It seems to me that the stressed "o" of "Aosta" results from the stressed "u" of "Augusta", not from the diphthong "au".  
The case of Paulus > Paolo is different from this, isn't it?


----------



## A User

AVGVSTVS—Αὔγουστος—Α(ὔ)γο(υ)στος—Agosto(IT)/August(EN).
Non posso stabilire se la parola Aosta derivi da AV(GV)STA, da A(VG)VSTA, o da AV(G)VSTA.
Osta(Piemontese) può derivare da AV(GV)STA [Aurum—Oro(IT)/Gold(EN)].
Aoûta(Arpitano) è più probabile che derivi da AV(G)V(S)TA, o da A(VG)V(S)TA.
Aosta sembra un compromesso tra Aoûta e Osta.
Παῦλος—Πάουλ—Πάο(υ)λ—Paolo(IT).


----------



## A User

Consultando un ‘Vocabolario Universale Italiano’(1834) a pagina 541 ho potuto leggere una derivazione di parole: 
Pàguro, pàuro, pòrro simile a Pagolo, Pavolo e Paolo.

Item position lines:
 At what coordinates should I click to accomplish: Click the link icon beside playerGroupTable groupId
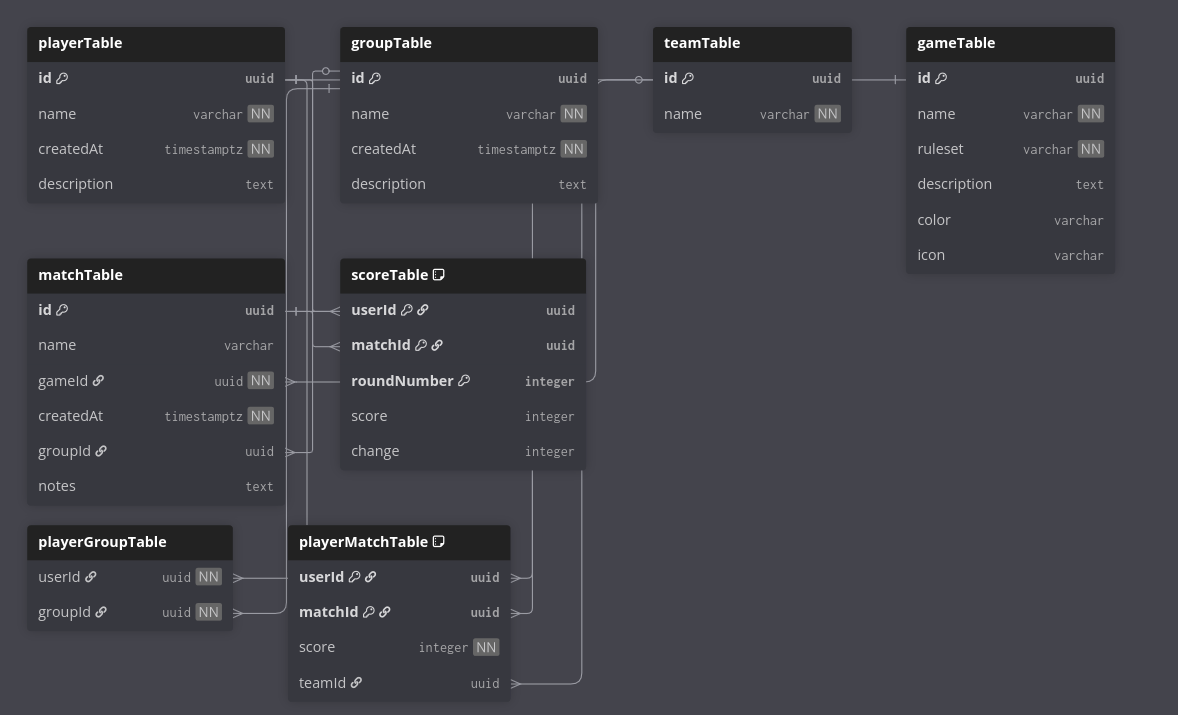[101, 612]

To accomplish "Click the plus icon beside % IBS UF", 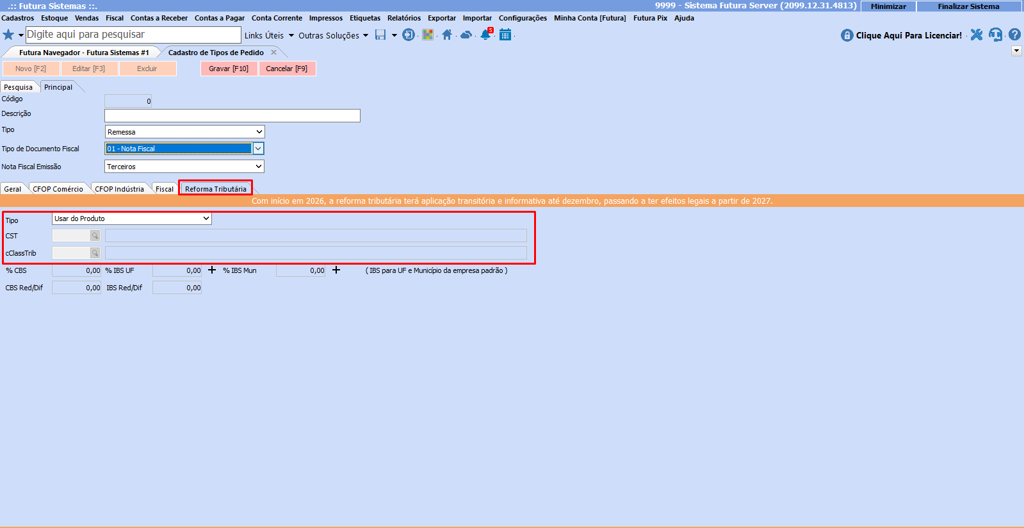I will (x=212, y=270).
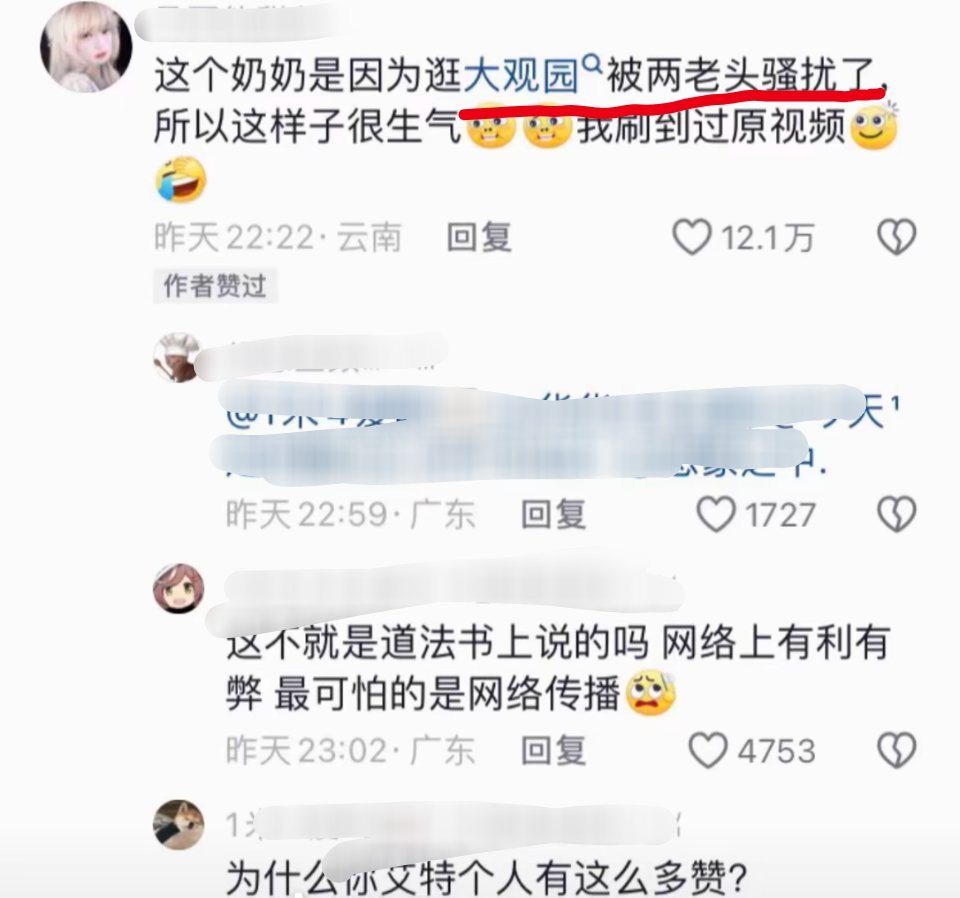The width and height of the screenshot is (960, 898).
Task: Open the chef hat avatar profile
Action: [176, 358]
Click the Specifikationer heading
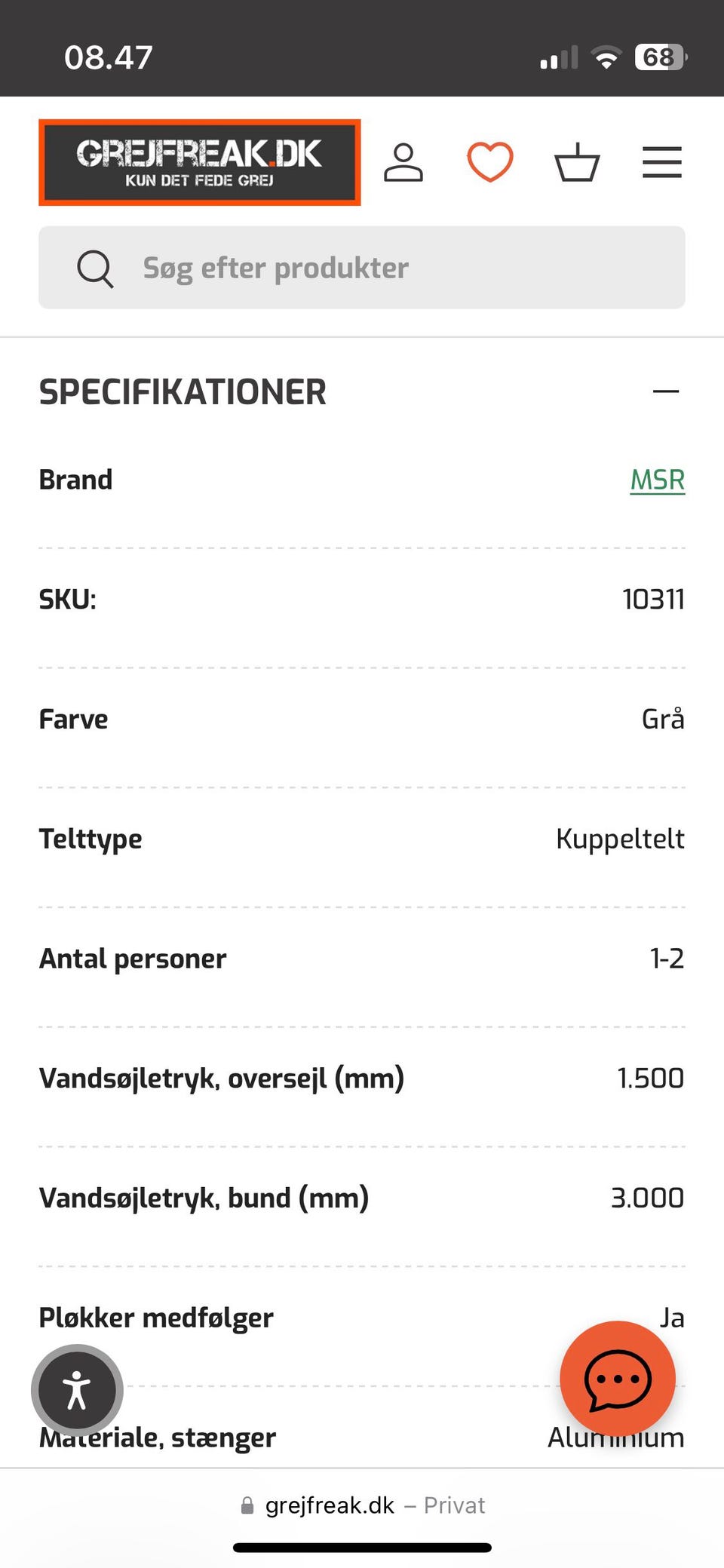The width and height of the screenshot is (724, 1568). [x=183, y=392]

- [TASKS AND EXERCISES]
a) In the forum thread on the origin of "Aosta," what parallel is given to support deriving the Piedmontese form "Osta" from AV(GV)STA? Explain how it supports that derivation.
b) Continue the forum thread on the origin of "Aosta" from where it stops.

- [RESPONSES TO THE TASKS]
a) The parallel is Latin aurum becoming Italian oro (English gold), in which "au" became "o." If the "GV" of AVGVSTA drops out, what remains begins with "au," which could turn into the "o" of "Osta" the same way.

b)
Una conferma: 
... bbrutta arpia tornerà da la bbùscia de San Pavolo doppo tanti mil ’ anni er Nocchilia .


----------



## A User




----------



## Sobakus

I don't believe there are any examples of /aw/ the diphthong > /ao/. What happened with _Paolo _is quite parallel to _Menelao _(except the latter is not inherited and so we can't talk of it having undergone phonetic developments at all). Namely, /paw.lus/ has been reinterpreted to contain the diminutive suffix /ulũ/, breaking up the syllable/dipthong /aw/: /pa.u.lũ/. The hiatus was in all probability regularly filled by /w/, and so the diminutive suffix developed regularly. Certain (Tuscan) dialects shifted the hiatus-filler to /g/ (this interchange is already visible in Late Latin, e.g. in _σαγμα_ /saɣ.ma/ > _sauma _/saw.ma/) and is otherwise common in Italy and the islands; others retained it as /v/; yet others dropped the hiatus filler altogether, presumably because they tolerated hiatus more, and this was selected as standard. Hence we get the three forms _Pagolo, Pavolo_ and _Paolo_.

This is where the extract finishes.